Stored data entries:
-----

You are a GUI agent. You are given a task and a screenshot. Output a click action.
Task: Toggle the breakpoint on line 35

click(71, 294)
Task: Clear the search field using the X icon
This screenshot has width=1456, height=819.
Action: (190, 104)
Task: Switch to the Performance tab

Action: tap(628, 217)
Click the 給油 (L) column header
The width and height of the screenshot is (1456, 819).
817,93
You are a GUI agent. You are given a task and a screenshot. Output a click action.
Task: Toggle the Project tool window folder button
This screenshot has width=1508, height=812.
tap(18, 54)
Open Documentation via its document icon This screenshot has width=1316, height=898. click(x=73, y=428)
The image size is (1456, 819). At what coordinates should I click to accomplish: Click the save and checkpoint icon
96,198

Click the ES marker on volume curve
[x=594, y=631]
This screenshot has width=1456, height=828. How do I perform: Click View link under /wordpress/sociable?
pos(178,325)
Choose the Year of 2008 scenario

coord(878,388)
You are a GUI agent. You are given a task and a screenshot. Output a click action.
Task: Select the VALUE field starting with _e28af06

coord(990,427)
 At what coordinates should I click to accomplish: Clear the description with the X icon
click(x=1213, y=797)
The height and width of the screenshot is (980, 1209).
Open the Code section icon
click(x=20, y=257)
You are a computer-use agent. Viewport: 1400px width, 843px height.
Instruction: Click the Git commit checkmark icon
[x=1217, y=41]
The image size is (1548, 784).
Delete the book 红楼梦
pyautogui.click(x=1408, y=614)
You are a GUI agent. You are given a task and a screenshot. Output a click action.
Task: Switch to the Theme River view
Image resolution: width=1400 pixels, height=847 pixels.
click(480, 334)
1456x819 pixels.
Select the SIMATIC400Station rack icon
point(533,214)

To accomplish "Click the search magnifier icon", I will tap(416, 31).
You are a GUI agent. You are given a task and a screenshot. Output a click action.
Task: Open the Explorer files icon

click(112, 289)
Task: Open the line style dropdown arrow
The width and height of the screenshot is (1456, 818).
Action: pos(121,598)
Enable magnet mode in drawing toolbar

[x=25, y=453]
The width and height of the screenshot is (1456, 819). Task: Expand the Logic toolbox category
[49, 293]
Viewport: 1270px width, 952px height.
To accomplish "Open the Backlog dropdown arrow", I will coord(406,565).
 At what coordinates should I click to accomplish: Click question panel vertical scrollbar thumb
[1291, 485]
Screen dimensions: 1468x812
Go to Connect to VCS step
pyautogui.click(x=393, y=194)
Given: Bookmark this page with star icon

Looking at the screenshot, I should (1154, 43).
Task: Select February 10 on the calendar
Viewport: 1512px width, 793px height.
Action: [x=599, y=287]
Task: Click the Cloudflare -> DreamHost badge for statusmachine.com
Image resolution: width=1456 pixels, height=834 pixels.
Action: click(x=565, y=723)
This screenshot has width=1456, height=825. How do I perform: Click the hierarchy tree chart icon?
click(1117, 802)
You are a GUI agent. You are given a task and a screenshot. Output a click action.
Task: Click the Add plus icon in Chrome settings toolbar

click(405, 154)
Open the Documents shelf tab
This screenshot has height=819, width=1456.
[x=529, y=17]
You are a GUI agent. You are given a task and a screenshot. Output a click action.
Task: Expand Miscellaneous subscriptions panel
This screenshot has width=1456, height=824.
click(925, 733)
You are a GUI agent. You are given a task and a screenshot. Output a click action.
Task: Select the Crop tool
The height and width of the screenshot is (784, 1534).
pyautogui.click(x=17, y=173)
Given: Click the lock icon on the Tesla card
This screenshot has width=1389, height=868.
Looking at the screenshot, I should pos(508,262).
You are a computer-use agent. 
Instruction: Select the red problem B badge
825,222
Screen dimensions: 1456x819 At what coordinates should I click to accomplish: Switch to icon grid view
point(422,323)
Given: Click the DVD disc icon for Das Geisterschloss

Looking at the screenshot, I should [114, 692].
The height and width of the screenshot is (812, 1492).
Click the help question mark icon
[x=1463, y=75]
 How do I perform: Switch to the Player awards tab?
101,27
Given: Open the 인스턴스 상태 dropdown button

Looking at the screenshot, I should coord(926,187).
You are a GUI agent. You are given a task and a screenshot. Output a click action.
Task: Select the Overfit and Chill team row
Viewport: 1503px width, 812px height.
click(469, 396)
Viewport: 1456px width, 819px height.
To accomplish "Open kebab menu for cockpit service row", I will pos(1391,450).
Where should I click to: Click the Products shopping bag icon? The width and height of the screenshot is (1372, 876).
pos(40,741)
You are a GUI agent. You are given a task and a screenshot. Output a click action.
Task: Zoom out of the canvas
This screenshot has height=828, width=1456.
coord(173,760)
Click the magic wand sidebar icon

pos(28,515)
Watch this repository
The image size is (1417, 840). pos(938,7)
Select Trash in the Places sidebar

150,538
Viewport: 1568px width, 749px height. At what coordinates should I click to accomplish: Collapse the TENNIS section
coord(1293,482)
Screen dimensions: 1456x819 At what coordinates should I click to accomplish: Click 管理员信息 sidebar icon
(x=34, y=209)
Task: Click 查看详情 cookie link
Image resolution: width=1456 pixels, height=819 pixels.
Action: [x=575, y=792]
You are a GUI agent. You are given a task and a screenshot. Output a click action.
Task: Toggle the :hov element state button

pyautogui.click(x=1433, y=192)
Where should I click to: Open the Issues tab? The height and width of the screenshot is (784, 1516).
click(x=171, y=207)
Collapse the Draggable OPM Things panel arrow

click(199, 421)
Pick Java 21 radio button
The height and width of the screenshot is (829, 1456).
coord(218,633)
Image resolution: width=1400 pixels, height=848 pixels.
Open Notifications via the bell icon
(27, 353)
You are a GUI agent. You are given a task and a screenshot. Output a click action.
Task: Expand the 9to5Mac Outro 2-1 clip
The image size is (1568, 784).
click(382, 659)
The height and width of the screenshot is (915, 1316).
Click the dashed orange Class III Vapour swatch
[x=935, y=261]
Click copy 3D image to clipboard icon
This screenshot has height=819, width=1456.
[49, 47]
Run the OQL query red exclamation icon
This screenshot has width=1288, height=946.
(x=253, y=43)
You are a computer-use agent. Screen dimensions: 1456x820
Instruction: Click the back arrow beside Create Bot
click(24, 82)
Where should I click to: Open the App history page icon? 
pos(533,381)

-----

TASK STATEMENT:
Reply with only the number of lines in the entries that contain the word "will".

TASK SOLUTION:
3